Exercise instructions: Produce exactly the lines from the one holding "The image size is (800, 500)." through the last line of the data below, with every picture left out.

(Stored items)
+ + + +

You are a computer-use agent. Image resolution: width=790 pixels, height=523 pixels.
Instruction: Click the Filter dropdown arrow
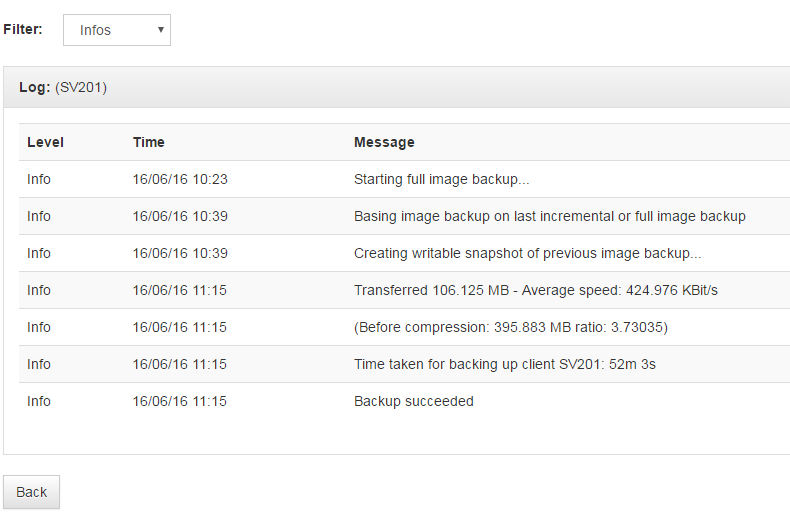point(161,30)
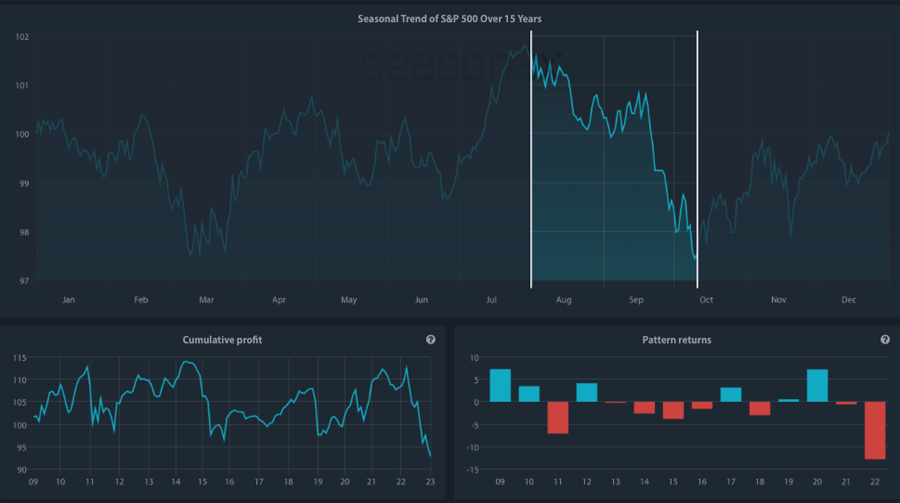Click the Cumulative profit panel title
Screen dimensions: 900x503
point(222,340)
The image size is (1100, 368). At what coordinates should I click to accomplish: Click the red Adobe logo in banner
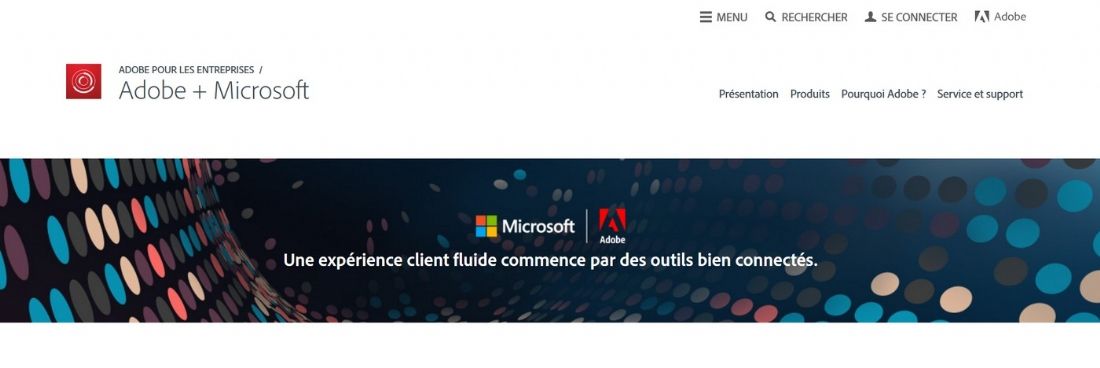[x=612, y=226]
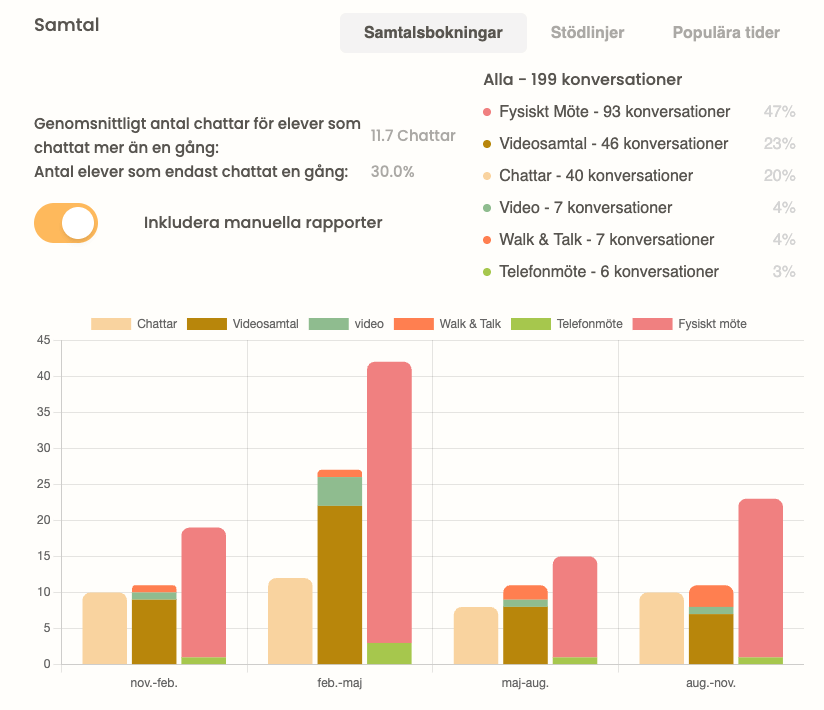Hide the Videosamtal series via legend
824x710 pixels.
[x=207, y=324]
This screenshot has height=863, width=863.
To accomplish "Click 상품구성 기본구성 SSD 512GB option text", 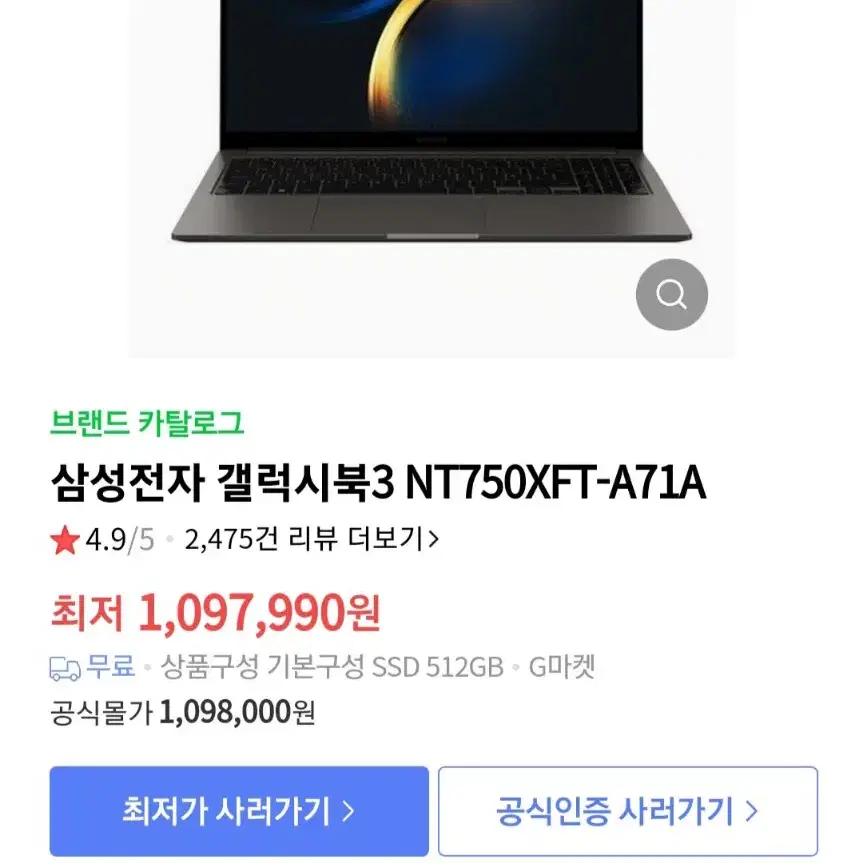I will point(332,667).
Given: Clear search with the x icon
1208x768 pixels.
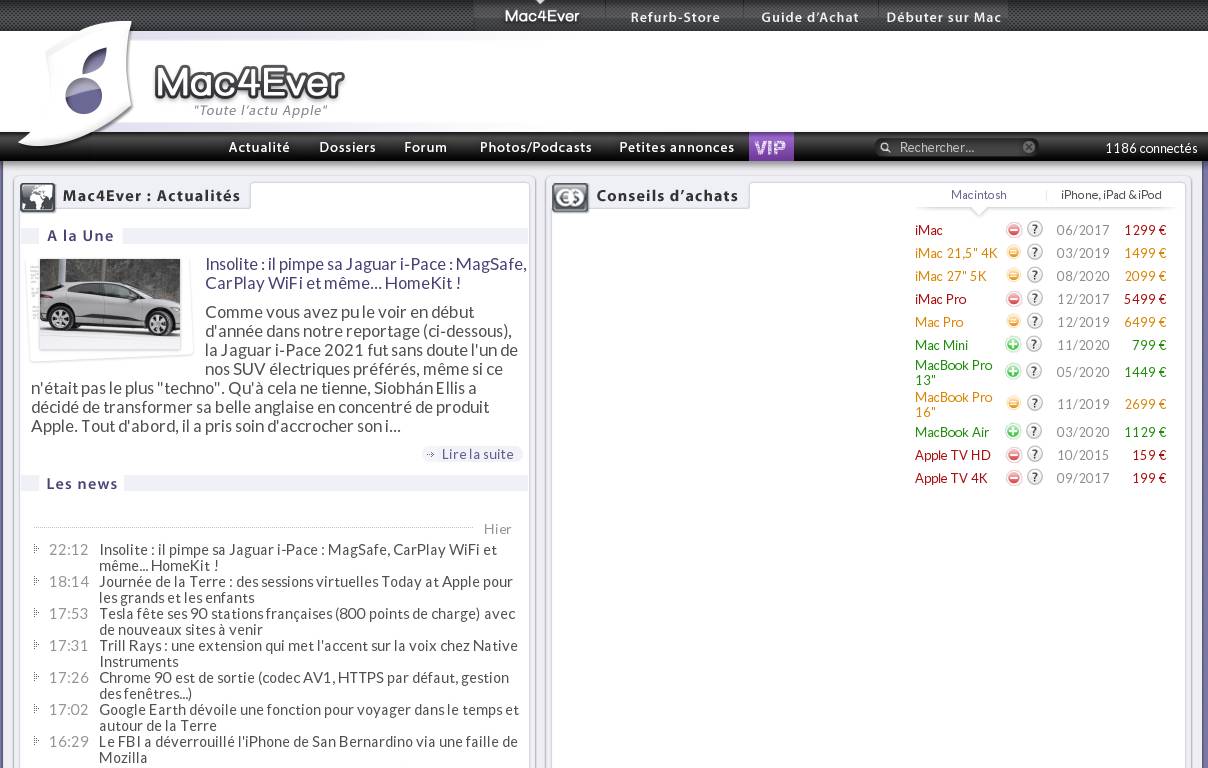Looking at the screenshot, I should [x=1028, y=148].
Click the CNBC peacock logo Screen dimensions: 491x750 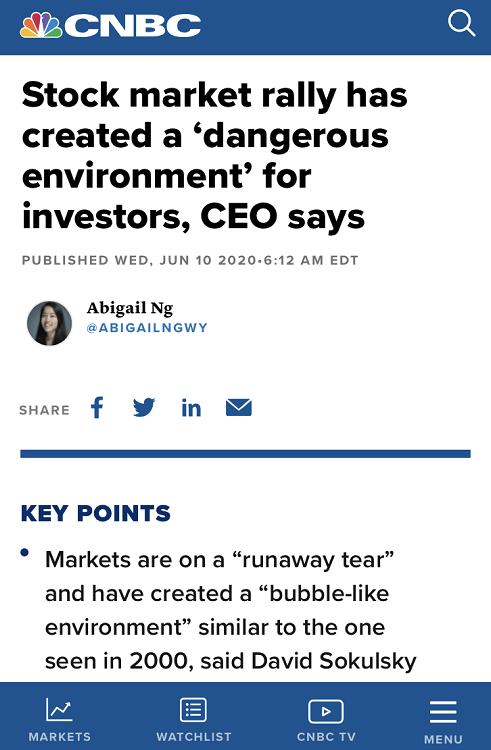pyautogui.click(x=41, y=25)
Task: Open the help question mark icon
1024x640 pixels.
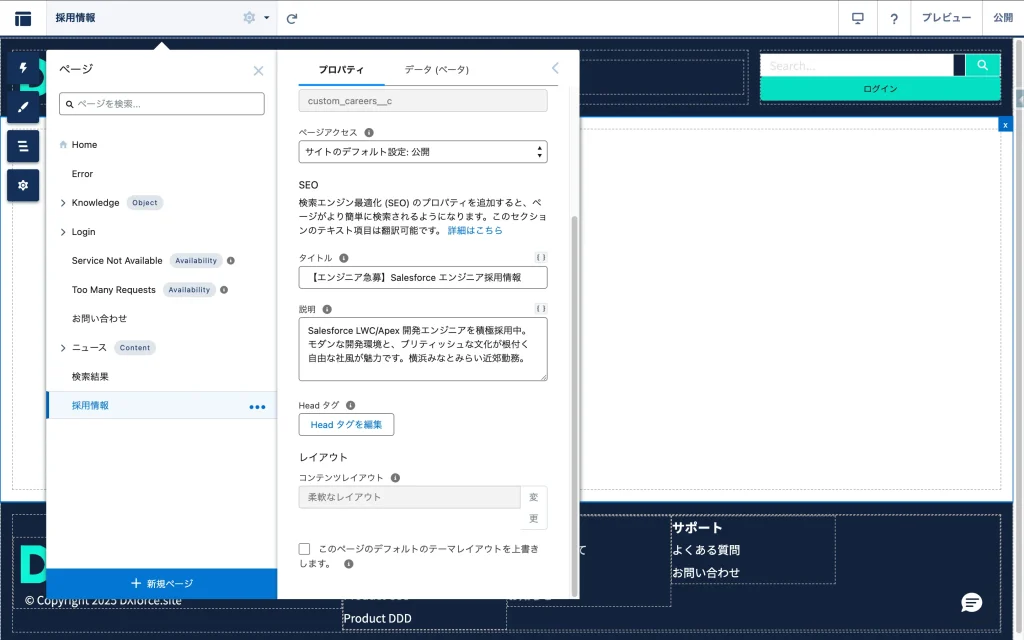Action: pyautogui.click(x=894, y=18)

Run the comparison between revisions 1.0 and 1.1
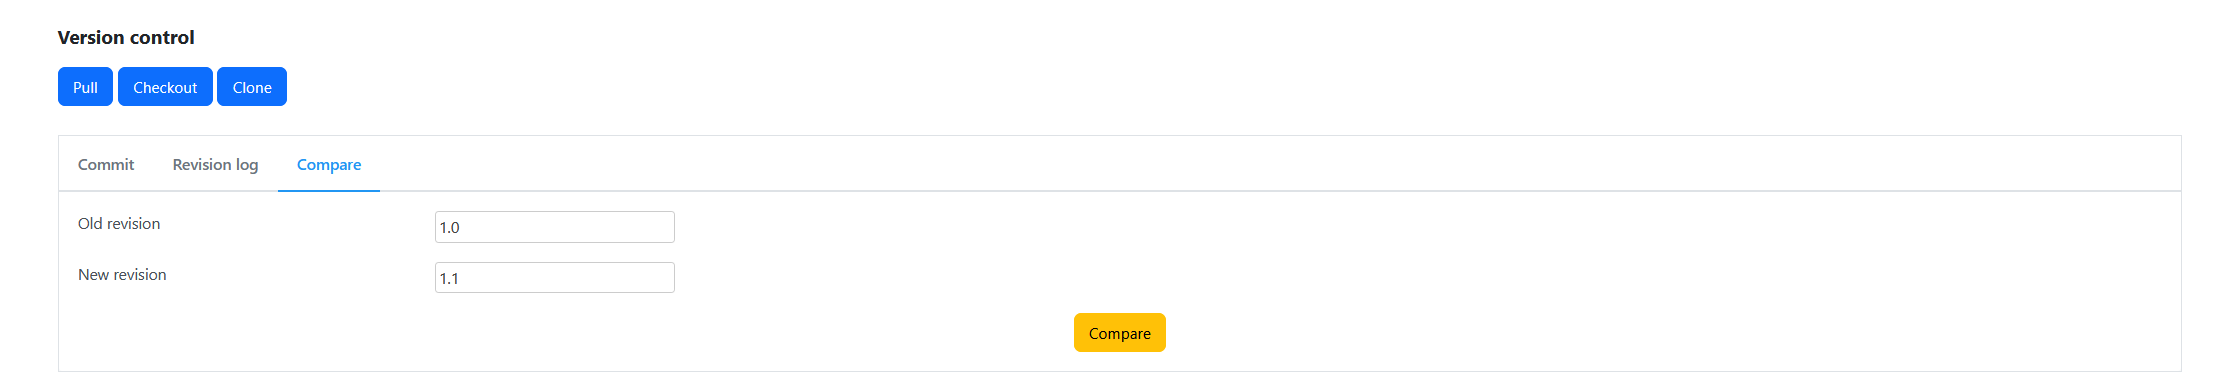1120,333
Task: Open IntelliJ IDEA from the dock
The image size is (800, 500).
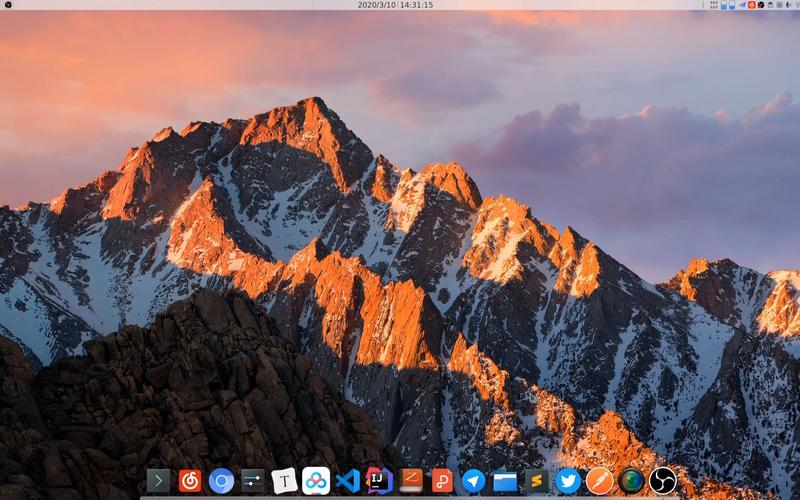Action: [379, 481]
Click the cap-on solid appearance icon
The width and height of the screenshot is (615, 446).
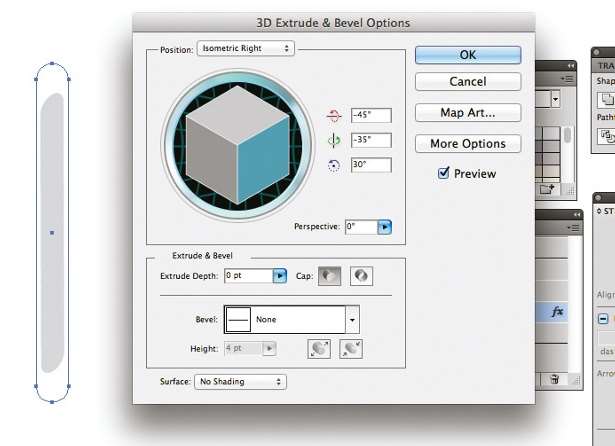tap(330, 276)
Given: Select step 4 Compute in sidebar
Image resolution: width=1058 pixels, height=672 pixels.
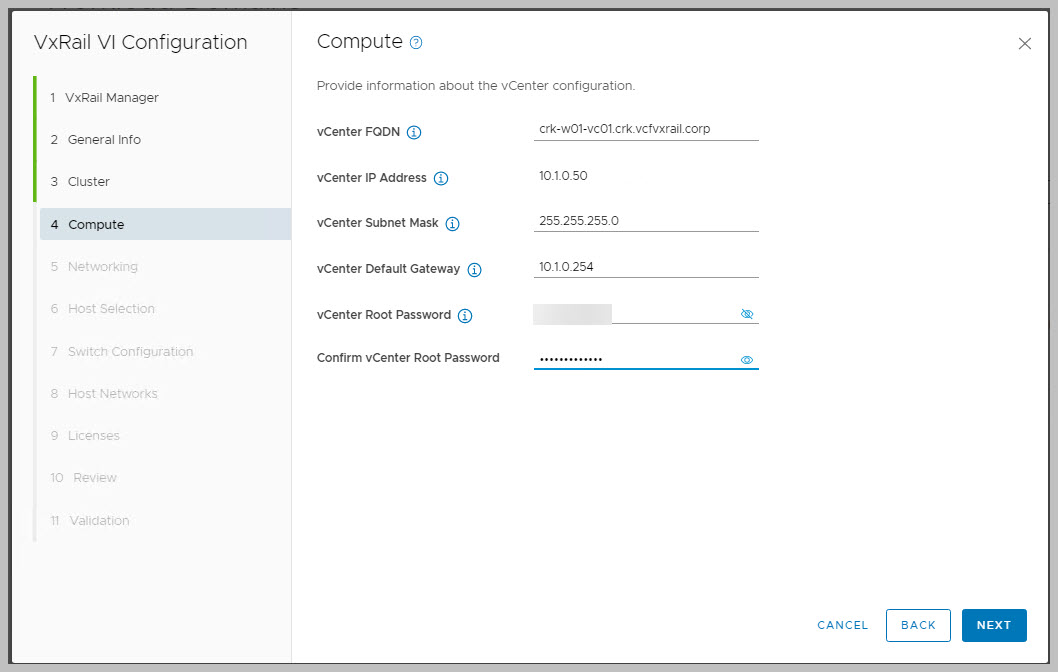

+ + + +

Answer to the exercise:
The image size is (800, 500).
Action: [379, 481]
Click the cap-on solid appearance icon
The width and height of the screenshot is (615, 446).
tap(330, 276)
Given: Select step 4 Compute in sidebar
Image resolution: width=1058 pixels, height=672 pixels.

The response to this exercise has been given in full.